BOSNIA'S division appeared a fait accompli yesterday as Lord Owen and his fellow mediator, Thorvald Stoltenberg, presided over talks on splitting the state into three ethnic units - a conclusion hailed by Serbs and Croats as a triumph but denounced by many Muslims as a betrayal.
Lord Owen, who believes a settlement should be reached as rapidly as possible, was believed to be pressing Serbian and Croatian leaders for territorial concessions to the Muslims. He was also said to be urging Bosnia's Muslim-dominated presidency to consider carefully what may be the Muslims' last chance for a negotiated peace and a state of their own.
It became clear the Muslims are to be offered about a third of the territory of pre-war Bosnia within a loose confederation, governed by a central authority enjoying limited powers. 'It's not quite peace at any price but one can see that the more intransigent Muslims may view it that way,' said an official close to the negotiations.

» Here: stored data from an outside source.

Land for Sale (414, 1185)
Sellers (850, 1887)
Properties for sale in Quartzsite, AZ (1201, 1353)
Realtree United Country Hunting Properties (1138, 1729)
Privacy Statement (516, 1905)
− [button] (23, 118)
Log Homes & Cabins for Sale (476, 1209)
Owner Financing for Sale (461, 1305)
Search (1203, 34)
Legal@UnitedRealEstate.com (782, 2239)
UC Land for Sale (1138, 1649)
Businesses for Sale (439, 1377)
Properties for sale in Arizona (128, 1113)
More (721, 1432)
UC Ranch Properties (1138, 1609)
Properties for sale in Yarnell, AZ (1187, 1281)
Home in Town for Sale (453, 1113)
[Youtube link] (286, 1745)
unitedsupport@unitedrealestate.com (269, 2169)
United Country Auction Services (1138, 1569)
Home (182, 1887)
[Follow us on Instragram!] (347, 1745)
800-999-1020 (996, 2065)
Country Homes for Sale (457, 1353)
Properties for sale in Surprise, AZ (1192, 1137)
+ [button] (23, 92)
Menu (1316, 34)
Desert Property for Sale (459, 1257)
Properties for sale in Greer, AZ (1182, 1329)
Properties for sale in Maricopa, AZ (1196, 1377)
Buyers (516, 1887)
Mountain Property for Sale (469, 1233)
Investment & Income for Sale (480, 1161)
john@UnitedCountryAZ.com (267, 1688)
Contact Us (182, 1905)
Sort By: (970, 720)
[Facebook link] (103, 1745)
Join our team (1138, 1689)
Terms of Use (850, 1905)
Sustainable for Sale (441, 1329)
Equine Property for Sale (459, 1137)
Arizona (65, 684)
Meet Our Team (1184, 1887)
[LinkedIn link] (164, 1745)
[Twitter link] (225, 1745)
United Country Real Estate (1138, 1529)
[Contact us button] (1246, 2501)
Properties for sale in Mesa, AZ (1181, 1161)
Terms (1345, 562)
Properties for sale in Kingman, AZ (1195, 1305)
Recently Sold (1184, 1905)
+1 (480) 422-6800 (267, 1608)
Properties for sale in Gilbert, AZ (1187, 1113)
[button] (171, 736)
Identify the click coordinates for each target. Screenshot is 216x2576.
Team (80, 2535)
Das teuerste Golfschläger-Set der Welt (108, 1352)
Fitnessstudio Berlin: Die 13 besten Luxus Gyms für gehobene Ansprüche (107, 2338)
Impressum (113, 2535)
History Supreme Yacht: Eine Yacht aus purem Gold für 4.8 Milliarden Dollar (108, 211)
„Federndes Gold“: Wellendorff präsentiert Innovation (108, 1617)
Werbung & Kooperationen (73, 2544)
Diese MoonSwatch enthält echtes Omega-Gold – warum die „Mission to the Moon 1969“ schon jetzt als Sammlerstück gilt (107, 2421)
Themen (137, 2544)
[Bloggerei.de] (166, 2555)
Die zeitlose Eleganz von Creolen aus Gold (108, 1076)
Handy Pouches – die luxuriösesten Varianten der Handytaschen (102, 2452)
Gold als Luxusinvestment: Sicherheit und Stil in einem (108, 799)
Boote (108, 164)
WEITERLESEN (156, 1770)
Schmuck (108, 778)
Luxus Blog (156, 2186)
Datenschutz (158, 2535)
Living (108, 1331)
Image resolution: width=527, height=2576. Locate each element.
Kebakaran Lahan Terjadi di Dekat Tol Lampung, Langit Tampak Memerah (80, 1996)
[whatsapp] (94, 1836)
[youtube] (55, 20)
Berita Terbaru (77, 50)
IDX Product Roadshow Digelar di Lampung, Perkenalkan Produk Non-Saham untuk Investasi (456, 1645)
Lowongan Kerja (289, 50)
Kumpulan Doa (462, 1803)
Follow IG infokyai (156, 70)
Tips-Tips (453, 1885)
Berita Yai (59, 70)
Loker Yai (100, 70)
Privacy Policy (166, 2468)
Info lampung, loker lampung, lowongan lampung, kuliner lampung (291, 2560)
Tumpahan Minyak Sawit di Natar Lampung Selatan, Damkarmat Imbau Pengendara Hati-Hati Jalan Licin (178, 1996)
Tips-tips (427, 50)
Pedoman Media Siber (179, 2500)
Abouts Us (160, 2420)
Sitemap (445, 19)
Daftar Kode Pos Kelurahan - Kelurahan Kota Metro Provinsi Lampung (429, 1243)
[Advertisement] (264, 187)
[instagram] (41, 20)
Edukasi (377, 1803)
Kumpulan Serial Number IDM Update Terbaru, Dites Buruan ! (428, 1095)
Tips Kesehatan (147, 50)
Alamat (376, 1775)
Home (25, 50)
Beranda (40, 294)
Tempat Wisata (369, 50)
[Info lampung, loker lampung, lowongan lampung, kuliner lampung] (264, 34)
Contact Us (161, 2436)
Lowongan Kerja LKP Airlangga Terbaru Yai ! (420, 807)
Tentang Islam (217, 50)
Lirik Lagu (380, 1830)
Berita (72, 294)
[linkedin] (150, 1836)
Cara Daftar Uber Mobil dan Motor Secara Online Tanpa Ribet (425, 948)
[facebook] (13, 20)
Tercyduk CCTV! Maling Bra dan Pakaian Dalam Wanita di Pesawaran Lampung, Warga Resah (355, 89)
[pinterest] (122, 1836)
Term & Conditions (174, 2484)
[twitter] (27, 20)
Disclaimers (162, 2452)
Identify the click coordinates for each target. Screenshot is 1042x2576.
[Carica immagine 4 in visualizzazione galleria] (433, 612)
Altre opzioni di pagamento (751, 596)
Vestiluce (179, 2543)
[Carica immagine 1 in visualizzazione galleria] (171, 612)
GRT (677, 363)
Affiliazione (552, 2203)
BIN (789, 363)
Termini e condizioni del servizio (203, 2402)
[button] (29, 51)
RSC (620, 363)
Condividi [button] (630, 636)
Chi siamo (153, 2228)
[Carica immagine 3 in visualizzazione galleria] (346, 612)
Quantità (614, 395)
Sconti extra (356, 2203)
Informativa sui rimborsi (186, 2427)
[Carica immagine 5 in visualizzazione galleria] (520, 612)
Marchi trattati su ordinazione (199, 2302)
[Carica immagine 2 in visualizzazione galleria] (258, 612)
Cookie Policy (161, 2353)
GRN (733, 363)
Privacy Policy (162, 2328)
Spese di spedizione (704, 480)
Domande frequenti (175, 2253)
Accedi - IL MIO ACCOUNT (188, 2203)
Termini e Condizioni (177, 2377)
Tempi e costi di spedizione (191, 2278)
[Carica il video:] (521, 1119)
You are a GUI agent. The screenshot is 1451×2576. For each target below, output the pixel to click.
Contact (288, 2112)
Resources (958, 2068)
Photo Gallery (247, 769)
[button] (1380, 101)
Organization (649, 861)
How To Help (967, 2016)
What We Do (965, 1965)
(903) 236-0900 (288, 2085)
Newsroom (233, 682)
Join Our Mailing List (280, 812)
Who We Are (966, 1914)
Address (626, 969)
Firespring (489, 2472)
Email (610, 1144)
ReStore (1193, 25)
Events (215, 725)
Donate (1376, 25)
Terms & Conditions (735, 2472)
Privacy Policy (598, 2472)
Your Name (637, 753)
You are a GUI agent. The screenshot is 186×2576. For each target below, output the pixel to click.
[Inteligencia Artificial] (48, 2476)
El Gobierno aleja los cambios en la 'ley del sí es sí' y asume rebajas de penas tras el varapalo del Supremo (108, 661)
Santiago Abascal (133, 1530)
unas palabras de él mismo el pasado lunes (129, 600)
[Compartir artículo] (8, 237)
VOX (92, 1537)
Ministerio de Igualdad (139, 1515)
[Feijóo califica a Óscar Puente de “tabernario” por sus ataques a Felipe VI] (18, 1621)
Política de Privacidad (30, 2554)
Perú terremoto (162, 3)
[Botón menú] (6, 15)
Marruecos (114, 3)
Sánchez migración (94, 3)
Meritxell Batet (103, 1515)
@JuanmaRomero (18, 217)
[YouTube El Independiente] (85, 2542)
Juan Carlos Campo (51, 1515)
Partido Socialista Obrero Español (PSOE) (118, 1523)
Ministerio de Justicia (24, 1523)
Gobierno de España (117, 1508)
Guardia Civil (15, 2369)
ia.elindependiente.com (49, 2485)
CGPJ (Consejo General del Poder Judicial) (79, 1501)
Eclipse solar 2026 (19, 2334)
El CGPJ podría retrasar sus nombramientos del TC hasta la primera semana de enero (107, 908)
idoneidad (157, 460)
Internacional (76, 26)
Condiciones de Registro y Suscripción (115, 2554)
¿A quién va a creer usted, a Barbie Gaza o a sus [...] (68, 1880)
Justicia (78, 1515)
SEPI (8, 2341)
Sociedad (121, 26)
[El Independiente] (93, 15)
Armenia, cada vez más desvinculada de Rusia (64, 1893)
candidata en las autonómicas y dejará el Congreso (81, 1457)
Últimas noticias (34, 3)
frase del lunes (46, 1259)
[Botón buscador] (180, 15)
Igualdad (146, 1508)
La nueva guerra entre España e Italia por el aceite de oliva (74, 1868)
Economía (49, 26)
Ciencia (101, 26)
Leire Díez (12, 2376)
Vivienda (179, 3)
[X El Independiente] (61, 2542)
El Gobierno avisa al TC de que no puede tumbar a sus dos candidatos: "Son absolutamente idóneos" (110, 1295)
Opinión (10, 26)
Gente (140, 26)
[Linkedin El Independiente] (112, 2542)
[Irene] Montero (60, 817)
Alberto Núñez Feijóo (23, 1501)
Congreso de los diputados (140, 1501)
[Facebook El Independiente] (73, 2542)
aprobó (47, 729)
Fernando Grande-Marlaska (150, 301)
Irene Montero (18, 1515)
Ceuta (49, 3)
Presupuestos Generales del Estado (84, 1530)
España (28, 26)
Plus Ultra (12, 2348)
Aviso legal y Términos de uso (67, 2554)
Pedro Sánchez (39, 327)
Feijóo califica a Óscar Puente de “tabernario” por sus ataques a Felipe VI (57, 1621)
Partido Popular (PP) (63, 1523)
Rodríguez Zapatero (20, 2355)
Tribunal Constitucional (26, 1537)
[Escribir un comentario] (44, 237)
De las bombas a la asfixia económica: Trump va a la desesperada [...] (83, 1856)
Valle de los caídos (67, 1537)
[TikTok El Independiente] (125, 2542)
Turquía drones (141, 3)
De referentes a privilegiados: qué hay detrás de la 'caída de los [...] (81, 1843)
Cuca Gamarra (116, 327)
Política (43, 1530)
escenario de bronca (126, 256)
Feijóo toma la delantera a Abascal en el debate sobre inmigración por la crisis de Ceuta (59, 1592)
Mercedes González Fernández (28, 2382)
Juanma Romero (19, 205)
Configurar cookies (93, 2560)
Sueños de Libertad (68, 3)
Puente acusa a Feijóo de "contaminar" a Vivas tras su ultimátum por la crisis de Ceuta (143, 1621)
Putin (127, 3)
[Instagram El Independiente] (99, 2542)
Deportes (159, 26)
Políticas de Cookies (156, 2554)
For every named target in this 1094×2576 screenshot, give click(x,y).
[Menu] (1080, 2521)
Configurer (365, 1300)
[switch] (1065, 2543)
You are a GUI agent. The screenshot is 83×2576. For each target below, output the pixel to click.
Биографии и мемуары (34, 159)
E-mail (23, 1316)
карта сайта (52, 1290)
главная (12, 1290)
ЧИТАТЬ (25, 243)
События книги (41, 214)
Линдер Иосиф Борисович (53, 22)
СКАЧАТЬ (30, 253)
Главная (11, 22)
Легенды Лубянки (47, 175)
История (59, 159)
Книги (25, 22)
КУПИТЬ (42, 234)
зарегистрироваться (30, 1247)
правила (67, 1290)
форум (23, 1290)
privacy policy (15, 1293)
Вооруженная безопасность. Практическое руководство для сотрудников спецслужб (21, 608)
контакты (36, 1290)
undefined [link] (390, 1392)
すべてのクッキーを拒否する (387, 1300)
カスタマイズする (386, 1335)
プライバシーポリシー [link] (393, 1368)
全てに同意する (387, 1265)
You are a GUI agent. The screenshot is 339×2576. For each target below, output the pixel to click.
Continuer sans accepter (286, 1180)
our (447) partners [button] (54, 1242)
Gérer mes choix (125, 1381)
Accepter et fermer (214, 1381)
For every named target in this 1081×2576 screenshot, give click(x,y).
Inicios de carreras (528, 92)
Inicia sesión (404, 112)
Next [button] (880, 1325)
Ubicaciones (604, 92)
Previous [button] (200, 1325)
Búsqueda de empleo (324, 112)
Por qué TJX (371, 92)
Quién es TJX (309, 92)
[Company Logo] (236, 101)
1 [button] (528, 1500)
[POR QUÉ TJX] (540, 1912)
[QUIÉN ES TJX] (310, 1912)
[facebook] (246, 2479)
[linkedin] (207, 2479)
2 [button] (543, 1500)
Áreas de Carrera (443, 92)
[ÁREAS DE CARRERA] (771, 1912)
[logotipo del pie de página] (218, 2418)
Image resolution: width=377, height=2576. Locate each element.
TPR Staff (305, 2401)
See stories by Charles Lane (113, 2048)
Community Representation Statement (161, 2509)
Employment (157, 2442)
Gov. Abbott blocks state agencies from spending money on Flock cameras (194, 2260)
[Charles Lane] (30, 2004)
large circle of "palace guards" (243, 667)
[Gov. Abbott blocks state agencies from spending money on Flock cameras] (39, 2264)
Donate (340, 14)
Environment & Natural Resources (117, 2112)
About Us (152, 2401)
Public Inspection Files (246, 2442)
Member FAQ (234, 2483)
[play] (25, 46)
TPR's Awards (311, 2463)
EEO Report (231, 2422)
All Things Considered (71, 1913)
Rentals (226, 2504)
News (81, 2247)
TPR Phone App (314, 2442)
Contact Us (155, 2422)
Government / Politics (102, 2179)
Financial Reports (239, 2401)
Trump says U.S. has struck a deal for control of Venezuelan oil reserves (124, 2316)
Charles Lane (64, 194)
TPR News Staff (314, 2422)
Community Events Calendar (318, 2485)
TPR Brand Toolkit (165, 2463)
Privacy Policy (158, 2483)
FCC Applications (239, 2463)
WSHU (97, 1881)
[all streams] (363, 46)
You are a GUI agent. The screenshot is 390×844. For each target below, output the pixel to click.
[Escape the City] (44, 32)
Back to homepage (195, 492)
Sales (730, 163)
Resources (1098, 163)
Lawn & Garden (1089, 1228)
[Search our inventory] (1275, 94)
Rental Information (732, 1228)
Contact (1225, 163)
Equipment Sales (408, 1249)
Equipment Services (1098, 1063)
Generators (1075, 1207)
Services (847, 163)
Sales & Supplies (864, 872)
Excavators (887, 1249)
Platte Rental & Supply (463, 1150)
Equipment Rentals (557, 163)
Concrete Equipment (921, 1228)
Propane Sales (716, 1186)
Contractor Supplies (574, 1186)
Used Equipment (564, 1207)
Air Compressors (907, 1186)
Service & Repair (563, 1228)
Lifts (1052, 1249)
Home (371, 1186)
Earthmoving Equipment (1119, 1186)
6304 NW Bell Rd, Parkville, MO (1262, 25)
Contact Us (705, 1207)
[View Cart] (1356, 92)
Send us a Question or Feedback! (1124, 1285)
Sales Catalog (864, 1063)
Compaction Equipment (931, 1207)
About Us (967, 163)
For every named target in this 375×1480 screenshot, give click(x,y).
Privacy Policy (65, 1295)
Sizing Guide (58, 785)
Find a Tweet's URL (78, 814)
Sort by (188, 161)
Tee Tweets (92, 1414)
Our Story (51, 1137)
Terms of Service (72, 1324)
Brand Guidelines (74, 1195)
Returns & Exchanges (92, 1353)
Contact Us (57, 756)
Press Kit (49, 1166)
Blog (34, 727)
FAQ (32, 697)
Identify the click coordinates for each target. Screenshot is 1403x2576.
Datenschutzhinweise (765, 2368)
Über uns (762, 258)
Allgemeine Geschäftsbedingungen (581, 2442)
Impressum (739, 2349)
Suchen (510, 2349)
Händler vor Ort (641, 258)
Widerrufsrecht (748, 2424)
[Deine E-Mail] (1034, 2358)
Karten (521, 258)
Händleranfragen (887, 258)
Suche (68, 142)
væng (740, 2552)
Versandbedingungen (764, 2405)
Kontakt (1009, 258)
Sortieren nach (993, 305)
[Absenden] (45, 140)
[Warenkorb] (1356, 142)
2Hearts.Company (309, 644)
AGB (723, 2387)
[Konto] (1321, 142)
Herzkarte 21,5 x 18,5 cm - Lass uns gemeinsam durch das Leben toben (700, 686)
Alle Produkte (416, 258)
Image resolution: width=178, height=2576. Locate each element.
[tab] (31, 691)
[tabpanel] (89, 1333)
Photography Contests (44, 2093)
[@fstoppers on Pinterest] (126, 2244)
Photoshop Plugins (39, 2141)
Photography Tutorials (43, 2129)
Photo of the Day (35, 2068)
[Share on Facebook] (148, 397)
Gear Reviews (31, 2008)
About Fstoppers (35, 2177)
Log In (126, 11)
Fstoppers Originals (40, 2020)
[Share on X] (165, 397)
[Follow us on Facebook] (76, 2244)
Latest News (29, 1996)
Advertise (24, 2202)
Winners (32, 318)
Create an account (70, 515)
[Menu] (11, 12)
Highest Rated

Details of plans by President Slobodan Milosevic of Serbia and President Franjo Tudjman of Croatia to parcel out Bosnia's territory were presented to the mediators in a country villa not far from Geneva. The two outlined their terms for a constitutional settlement but said they wanted to negotiate with the Muslims over land.
'They've rather disappointed us by not coming out with anything very specific on the map,' said Lord Owen. 'But maybe that's a good idea because some of the things we heard we didn't like.'
The mediators then brought the two presidents together with a delegation from the Bosnian presidency, now bitterly divided over strategy and war aims. President Alija Izetbegovic and his deputy, Ejup Ganic, stayed away, agreeing to dispatch seven members of the presidency with a mandate only to 'listen to suggestions' and with no authority to negotiate or to sign agreements.
However, it was clear yesterday that the delegation stood apart from President Izetbegovic's do-or-die rhetoric and was conducting substantive discussions. It was led officially by Franjo Boras, a Croat, but its most influential member was thought to be Fikret Abdic, a businessman from Bihac. He and other presidency members have long favoured a negotiated end to the war and opposed President Izetbegovic's personal diplomacy.
Lord Owen and his advisers sensed that division and moved to exploit it in the past week, prompting bitter talk of betrayal and of an Owen-sanctioned plot to dethrone the President.
Mr Abdic has been accused of close links with the Croatian regime and even of acting as its agent. But sources close to the mediators insist that after the admitted collapse of the Vance- Owen plan there remained little choice but to negotiate an end to hostilities and to try to secure the maximum territory and guarantees.
Chancellor Helmut Kohl's last- minute attempt to persuade EC leaders to lift the Muslim arms embargo was criticised by diplomats for raising false hopes for the Muslims.
Lord Owen and Mr Stoltenberg dined with the presidency delegation last night to reinforce that message.